### [INSTRUCTIONS FOR THE TASK]
Look through the entries below for the string "main", and copy each line where it is found.
[Start of Attachment]
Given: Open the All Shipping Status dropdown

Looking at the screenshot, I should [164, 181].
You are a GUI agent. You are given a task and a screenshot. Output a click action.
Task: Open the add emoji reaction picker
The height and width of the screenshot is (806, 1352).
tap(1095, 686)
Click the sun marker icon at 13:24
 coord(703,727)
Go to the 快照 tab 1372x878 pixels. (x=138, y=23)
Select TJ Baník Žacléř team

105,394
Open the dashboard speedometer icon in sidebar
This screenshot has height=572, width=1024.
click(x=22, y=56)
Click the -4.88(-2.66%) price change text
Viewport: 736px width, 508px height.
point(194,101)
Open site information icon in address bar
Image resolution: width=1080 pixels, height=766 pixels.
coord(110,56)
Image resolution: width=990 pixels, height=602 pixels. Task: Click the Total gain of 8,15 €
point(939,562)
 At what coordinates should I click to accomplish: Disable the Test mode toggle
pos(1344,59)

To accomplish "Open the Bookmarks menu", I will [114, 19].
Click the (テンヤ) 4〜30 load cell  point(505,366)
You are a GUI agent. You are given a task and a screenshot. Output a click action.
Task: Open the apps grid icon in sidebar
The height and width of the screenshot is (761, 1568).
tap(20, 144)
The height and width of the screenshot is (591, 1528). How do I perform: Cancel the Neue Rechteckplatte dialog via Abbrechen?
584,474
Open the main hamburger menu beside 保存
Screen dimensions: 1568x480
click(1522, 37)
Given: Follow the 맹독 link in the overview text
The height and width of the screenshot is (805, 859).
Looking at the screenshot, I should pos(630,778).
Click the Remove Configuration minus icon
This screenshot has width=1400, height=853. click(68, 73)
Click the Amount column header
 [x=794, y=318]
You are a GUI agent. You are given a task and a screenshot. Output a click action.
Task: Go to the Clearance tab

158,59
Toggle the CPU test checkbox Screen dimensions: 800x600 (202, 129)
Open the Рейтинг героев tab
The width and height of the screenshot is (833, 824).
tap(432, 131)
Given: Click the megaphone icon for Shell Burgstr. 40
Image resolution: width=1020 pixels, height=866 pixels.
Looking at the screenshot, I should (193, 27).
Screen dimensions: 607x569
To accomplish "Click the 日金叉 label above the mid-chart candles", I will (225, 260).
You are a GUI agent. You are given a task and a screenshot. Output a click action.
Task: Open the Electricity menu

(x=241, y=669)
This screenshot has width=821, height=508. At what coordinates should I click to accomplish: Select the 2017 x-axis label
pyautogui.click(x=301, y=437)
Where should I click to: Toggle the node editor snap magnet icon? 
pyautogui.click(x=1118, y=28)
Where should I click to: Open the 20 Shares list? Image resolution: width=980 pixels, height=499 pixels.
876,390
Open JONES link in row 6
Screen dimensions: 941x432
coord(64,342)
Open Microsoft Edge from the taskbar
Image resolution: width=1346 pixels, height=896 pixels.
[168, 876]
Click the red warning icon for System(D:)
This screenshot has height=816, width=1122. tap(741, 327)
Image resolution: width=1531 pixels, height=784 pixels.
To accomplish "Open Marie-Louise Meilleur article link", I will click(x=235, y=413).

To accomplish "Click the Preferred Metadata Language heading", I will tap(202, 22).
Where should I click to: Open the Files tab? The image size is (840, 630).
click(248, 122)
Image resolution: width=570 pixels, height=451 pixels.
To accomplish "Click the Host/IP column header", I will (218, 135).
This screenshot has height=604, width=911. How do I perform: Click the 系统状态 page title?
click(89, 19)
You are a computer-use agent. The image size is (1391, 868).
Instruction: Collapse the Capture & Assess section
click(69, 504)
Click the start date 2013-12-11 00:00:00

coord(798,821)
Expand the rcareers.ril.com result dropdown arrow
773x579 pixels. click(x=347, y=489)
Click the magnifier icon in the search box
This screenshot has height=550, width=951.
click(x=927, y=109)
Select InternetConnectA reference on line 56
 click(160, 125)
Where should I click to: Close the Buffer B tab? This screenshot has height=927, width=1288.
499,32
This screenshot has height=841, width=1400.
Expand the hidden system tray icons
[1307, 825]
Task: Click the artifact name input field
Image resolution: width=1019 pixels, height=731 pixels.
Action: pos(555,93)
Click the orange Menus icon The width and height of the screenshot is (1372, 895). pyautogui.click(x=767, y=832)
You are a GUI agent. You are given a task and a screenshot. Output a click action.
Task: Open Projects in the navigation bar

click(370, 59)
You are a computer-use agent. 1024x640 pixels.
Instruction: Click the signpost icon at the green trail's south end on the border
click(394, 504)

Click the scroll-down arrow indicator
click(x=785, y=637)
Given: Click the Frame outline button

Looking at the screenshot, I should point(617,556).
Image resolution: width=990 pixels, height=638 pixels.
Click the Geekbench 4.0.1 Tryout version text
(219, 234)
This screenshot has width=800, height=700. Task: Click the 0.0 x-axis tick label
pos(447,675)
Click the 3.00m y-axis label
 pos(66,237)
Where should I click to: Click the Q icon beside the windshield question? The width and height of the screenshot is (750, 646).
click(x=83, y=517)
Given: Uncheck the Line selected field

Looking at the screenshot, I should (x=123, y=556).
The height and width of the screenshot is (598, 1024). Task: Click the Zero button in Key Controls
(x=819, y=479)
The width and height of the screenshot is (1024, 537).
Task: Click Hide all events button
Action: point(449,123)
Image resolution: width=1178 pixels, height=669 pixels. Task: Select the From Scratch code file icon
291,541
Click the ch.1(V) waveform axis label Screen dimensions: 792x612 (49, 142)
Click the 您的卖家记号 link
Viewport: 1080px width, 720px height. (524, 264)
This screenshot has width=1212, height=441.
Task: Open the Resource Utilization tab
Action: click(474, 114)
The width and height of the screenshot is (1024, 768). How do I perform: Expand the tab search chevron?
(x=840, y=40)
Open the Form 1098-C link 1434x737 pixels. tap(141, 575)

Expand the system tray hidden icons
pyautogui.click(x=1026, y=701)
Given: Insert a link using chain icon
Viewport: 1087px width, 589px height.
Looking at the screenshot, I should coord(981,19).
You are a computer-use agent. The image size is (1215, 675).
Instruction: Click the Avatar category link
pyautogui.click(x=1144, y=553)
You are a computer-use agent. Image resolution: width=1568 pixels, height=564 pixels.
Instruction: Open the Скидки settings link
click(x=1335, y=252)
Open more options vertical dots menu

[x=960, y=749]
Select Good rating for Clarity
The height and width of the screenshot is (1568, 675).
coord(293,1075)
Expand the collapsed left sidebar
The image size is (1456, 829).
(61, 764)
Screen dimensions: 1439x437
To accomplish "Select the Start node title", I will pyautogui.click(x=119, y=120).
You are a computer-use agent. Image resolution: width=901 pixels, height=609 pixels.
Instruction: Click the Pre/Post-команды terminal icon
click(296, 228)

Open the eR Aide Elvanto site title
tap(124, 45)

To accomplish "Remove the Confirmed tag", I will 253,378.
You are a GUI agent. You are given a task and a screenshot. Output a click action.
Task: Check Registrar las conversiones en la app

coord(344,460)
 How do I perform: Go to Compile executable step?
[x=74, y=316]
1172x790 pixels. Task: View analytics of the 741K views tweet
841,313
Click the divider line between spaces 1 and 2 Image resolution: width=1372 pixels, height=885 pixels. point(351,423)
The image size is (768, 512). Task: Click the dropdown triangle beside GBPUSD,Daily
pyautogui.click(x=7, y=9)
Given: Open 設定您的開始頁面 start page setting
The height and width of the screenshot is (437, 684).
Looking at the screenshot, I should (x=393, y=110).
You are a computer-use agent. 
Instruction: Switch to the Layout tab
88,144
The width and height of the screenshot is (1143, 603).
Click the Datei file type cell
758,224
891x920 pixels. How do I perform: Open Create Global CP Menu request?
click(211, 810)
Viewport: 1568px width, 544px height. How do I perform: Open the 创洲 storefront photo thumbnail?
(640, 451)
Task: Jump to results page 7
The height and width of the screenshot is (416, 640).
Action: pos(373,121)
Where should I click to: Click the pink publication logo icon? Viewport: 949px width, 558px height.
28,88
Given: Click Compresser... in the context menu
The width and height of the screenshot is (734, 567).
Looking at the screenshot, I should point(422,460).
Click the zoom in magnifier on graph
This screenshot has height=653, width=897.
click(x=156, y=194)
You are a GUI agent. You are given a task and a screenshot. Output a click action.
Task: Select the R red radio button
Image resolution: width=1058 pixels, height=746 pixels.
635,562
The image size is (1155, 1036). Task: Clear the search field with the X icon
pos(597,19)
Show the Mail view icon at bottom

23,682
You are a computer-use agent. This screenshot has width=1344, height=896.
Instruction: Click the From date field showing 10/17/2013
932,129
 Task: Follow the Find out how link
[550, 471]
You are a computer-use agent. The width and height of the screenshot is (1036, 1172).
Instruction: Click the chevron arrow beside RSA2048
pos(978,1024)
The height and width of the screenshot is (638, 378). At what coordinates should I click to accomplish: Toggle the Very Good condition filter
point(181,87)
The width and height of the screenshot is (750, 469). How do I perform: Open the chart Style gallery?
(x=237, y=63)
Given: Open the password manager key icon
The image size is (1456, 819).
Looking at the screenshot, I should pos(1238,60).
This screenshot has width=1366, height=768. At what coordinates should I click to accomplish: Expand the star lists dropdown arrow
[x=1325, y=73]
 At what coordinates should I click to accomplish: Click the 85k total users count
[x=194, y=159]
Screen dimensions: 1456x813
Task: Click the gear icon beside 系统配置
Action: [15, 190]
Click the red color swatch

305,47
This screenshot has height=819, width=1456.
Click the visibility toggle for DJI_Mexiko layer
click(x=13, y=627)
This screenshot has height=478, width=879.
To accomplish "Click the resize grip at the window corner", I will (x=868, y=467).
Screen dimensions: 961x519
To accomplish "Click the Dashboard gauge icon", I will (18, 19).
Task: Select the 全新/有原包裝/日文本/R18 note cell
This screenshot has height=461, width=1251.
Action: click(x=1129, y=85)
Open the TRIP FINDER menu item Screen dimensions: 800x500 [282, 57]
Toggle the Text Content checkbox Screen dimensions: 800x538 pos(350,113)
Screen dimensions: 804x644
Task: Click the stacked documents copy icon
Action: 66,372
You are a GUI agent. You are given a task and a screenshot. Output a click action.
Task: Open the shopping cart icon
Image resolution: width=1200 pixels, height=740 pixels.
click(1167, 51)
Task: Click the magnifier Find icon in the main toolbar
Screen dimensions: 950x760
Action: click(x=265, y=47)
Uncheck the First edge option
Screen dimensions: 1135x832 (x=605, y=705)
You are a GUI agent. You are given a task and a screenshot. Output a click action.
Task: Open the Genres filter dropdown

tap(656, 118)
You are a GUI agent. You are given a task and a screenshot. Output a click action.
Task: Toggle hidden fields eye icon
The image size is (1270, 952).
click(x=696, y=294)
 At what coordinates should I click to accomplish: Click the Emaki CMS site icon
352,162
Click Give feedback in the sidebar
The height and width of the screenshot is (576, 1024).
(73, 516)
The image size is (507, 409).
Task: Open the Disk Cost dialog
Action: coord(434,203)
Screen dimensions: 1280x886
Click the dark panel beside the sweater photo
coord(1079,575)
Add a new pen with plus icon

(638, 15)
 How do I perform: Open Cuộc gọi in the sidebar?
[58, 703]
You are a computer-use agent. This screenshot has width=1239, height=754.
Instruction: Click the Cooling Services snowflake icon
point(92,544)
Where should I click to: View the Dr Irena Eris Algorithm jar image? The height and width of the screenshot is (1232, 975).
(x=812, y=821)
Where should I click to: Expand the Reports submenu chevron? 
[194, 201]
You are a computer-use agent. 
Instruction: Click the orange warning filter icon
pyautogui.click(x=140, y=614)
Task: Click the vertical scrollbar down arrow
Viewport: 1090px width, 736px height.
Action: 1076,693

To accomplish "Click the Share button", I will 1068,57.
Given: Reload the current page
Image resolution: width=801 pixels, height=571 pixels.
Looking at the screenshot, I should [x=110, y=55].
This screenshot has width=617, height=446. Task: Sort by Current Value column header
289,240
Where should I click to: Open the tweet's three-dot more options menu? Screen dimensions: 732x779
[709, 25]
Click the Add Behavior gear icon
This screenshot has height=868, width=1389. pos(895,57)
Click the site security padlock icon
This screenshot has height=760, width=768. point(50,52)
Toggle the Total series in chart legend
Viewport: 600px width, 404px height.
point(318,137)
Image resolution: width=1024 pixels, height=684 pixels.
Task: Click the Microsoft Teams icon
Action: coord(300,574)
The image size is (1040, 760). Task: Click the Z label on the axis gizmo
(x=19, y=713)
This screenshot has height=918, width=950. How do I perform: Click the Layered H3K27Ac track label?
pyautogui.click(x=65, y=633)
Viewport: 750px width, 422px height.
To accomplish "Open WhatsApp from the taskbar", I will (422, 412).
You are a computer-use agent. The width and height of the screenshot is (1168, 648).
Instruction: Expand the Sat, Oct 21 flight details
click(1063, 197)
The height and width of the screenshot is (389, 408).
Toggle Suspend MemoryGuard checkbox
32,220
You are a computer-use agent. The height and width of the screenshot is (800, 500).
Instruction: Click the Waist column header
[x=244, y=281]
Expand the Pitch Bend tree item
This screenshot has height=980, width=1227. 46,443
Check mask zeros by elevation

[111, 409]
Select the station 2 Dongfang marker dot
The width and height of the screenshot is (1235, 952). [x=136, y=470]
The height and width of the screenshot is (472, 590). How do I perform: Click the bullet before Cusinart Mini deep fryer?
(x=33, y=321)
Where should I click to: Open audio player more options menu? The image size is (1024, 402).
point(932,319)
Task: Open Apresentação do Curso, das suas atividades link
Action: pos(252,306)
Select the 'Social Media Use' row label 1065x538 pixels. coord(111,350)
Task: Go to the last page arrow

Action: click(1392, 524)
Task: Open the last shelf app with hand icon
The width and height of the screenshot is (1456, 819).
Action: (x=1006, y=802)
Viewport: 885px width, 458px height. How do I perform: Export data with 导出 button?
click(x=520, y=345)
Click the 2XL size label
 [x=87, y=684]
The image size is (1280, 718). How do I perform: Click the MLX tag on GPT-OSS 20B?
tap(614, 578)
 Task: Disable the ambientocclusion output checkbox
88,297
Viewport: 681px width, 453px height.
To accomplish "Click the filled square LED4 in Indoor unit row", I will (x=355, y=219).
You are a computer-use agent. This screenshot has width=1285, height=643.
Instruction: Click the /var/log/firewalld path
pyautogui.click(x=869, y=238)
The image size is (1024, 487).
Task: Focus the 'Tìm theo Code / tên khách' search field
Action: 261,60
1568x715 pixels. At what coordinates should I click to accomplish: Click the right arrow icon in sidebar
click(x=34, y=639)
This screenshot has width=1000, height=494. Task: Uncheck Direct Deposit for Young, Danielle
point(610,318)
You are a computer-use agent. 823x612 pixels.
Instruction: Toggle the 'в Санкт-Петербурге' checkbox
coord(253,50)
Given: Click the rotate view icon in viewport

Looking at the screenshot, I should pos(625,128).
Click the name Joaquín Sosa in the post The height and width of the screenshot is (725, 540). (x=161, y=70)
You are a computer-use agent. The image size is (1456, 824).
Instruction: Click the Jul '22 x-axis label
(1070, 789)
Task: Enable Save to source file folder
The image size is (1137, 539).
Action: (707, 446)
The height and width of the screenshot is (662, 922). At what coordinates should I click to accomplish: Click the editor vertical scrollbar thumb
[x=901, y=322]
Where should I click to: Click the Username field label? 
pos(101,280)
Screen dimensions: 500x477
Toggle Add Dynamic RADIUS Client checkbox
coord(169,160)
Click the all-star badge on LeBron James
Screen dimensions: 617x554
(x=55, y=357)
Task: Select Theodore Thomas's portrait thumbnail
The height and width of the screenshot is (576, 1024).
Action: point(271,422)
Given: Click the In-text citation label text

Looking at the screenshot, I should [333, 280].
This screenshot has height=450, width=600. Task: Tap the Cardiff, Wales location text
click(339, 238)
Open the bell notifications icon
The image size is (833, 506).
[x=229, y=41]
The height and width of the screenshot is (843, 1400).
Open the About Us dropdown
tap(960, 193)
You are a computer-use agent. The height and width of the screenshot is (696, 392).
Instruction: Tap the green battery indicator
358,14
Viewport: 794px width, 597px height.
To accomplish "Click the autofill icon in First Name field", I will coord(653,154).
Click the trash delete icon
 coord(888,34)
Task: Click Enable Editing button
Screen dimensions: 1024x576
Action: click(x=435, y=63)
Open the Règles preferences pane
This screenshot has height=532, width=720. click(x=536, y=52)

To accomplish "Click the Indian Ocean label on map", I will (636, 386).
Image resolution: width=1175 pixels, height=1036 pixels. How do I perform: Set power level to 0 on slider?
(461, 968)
[End of Attachment]
### [PROBLEM SOLUTION]
Open the main hamburger menu beside 保存
Task: Click the magnifier Find icon in the main toolbar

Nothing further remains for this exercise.